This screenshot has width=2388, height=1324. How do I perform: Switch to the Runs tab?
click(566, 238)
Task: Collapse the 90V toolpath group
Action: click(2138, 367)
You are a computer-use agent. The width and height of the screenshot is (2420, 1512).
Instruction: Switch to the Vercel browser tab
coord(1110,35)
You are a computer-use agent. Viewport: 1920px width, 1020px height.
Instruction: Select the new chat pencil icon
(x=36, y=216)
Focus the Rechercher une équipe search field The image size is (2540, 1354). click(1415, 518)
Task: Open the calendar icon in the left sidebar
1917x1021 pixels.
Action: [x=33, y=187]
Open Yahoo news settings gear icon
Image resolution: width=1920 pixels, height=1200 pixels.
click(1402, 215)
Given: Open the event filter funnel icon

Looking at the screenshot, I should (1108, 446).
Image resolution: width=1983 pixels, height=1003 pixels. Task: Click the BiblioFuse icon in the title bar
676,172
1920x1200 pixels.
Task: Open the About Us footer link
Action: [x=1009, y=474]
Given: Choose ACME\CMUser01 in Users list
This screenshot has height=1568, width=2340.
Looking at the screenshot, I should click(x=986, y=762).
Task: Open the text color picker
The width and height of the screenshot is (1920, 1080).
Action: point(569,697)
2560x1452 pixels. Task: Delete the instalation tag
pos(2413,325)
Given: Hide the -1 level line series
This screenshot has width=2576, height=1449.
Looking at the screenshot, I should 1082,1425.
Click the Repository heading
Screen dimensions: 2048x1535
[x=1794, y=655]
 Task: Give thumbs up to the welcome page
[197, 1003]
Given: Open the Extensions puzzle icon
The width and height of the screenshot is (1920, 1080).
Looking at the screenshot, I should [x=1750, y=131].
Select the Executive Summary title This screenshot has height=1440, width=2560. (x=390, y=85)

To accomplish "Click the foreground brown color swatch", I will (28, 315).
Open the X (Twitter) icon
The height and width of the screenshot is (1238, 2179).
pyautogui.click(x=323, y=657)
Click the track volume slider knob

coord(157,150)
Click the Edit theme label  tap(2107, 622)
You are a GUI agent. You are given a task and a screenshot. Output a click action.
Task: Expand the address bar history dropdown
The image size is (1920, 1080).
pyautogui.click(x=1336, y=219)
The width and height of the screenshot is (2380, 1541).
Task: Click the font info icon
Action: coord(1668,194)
_ _ _ _ _ _ _
→ **Exercise brief**
Provide the number of lines in these entries that hold the word "computer", without any accompanying text.

→ **Response area**
2